§ Saved entries:
- - - - -

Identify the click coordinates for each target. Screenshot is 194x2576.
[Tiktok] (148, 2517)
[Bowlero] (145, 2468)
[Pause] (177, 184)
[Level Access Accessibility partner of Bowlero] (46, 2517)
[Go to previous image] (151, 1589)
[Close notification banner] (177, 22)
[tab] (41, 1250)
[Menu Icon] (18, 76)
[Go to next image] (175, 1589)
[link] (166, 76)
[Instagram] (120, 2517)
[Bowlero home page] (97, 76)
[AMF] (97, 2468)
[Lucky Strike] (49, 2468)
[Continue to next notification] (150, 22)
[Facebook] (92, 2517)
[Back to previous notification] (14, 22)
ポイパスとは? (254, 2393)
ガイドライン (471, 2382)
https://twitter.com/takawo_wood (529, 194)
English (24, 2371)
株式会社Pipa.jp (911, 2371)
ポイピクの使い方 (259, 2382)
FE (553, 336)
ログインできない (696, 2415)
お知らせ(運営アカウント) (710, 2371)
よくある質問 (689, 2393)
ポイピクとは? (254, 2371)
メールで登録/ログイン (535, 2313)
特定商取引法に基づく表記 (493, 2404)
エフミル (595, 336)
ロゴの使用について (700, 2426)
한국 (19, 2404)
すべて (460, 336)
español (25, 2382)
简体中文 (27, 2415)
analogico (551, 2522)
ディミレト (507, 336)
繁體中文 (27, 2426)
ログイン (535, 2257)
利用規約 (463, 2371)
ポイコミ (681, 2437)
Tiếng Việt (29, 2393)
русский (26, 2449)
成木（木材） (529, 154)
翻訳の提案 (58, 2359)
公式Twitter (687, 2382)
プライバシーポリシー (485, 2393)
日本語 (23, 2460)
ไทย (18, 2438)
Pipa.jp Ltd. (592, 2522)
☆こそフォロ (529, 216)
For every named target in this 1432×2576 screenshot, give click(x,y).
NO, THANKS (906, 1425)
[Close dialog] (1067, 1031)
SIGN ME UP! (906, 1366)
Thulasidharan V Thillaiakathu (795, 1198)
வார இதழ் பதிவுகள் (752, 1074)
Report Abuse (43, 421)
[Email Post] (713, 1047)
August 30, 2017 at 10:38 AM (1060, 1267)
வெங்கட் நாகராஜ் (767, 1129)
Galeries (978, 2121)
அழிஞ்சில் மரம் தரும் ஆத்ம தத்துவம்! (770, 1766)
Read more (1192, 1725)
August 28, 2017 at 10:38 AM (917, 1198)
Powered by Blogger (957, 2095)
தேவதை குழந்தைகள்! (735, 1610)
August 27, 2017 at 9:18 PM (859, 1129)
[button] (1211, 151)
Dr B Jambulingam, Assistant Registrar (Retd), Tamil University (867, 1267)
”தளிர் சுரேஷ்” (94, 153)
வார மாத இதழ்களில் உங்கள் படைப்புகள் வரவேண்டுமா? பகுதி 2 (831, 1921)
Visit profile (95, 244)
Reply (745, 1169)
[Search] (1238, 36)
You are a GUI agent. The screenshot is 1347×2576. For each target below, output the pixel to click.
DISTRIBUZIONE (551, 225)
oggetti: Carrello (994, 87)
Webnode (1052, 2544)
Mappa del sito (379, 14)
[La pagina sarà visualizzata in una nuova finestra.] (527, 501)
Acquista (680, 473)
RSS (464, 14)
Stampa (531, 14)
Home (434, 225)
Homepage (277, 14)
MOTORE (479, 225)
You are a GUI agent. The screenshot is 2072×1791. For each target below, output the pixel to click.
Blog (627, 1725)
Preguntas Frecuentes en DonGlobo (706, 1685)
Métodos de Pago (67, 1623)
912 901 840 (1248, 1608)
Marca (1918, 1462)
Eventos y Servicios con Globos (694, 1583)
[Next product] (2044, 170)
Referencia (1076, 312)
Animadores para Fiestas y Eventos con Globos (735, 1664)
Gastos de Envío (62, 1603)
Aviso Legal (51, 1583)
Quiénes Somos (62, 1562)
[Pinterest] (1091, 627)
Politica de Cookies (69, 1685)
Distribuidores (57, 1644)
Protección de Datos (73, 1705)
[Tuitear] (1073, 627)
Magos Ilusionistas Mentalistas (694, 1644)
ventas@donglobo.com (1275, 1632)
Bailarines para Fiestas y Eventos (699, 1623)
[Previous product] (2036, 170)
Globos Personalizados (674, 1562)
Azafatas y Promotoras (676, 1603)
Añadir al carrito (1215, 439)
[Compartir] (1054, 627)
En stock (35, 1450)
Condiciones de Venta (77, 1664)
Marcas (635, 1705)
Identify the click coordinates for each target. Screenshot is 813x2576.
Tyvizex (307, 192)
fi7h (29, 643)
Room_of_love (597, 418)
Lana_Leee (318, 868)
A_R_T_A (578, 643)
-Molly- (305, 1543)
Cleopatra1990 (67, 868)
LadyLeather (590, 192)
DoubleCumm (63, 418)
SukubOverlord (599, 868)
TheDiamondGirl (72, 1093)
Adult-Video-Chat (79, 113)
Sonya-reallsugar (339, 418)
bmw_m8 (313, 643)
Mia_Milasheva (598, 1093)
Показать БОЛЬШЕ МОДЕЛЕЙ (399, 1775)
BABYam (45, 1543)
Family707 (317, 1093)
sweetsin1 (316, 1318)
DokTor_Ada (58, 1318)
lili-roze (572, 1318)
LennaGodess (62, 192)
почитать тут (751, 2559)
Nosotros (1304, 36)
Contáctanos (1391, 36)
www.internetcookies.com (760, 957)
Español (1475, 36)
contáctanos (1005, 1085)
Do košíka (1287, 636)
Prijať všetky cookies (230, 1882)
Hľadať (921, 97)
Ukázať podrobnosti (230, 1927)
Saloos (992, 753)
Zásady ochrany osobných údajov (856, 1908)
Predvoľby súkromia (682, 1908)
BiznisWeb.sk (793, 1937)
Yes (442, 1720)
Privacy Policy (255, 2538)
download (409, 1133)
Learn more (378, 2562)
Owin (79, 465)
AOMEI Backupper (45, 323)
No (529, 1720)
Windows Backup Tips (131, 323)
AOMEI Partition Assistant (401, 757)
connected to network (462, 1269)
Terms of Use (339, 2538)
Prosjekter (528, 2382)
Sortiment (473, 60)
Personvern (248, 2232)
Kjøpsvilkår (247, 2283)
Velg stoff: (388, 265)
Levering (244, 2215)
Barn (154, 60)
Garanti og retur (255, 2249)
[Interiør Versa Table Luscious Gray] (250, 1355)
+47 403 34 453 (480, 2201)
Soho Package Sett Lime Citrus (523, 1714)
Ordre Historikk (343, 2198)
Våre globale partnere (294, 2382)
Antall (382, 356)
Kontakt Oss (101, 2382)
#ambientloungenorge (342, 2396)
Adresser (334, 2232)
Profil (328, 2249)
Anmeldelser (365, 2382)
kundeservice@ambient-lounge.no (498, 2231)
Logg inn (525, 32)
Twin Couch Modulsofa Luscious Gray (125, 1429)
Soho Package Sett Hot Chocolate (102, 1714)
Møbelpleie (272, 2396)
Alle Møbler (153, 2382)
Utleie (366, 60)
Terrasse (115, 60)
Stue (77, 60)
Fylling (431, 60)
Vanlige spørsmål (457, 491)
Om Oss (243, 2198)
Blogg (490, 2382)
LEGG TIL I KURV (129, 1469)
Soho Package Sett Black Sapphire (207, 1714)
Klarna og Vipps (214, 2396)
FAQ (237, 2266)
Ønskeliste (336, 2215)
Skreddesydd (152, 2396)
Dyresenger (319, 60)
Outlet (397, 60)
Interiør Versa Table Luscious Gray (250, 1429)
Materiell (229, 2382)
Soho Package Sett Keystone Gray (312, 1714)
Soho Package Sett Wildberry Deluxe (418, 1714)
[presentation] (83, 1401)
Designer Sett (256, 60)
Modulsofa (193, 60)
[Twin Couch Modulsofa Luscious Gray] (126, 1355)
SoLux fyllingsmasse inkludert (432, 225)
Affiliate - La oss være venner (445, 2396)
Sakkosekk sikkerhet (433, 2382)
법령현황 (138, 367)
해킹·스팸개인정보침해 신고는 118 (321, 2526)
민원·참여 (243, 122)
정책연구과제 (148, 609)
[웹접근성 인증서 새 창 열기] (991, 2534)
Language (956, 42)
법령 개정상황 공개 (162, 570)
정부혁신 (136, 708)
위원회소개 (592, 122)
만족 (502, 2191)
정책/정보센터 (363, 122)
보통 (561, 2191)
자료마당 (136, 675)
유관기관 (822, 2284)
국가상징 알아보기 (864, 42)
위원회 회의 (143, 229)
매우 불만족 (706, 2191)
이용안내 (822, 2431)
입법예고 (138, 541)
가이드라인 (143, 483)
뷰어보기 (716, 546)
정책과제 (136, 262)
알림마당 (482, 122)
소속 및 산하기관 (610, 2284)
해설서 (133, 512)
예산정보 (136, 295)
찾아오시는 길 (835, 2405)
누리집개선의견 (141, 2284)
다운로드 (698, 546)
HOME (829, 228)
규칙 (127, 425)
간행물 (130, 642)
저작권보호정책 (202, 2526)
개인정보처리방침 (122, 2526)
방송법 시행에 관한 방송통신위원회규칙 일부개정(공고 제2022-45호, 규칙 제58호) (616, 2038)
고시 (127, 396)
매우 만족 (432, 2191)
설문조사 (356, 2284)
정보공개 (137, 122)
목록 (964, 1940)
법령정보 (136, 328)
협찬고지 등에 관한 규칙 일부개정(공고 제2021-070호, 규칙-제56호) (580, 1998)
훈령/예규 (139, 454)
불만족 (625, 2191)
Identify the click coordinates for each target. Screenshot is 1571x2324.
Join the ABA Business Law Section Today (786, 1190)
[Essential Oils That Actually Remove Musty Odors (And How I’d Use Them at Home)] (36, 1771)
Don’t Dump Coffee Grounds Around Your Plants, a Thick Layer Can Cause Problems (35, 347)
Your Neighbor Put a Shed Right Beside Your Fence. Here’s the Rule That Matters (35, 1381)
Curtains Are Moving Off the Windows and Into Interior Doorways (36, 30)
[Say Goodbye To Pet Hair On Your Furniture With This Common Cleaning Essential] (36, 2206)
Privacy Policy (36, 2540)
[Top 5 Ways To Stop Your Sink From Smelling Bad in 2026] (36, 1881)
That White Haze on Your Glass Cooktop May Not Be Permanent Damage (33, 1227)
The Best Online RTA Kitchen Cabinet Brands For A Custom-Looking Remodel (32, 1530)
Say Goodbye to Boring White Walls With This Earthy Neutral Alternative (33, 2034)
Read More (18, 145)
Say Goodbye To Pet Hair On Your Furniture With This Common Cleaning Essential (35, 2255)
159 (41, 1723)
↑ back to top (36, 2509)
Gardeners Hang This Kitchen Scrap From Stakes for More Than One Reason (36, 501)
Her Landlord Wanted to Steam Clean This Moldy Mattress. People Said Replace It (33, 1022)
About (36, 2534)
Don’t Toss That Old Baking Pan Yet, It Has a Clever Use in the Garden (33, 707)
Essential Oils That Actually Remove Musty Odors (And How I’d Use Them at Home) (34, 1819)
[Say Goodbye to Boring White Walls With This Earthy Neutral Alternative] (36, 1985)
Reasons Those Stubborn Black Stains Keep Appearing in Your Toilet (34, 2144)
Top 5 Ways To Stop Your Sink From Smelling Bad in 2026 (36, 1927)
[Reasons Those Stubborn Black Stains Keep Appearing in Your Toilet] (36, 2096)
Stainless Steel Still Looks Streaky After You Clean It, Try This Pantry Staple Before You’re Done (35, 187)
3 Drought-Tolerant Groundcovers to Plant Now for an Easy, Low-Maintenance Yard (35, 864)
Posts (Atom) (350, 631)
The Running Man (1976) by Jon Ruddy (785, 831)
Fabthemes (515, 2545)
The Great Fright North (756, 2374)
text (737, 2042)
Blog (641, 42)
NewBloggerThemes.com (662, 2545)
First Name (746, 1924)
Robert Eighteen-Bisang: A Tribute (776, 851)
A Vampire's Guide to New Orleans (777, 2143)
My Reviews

- - - - -

§ Exercise objective: Given the records above, restate word for word only the lines starting at the one with "[AMF] (97, 2468)" and ending at the one with "特定商取引法に基づく表記 (493, 2404)".

§ Result:
[AMF] (97, 2468)
[Lucky Strike] (49, 2468)
[Continue to next notification] (150, 22)
[Facebook] (92, 2517)
[Back to previous notification] (14, 22)
ポイパスとは? (254, 2393)
ガイドライン (471, 2382)
https://twitter.com/takawo_wood (529, 194)
English (24, 2371)
株式会社Pipa.jp (911, 2371)
ポイピクの使い方 (259, 2382)
FE (553, 336)
ログインできない (696, 2415)
お知らせ(運営アカウント) (710, 2371)
よくある質問 (689, 2393)
ポイピクとは? (254, 2371)
メールで登録/ログイン (535, 2313)
特定商取引法に基づく表記 (493, 2404)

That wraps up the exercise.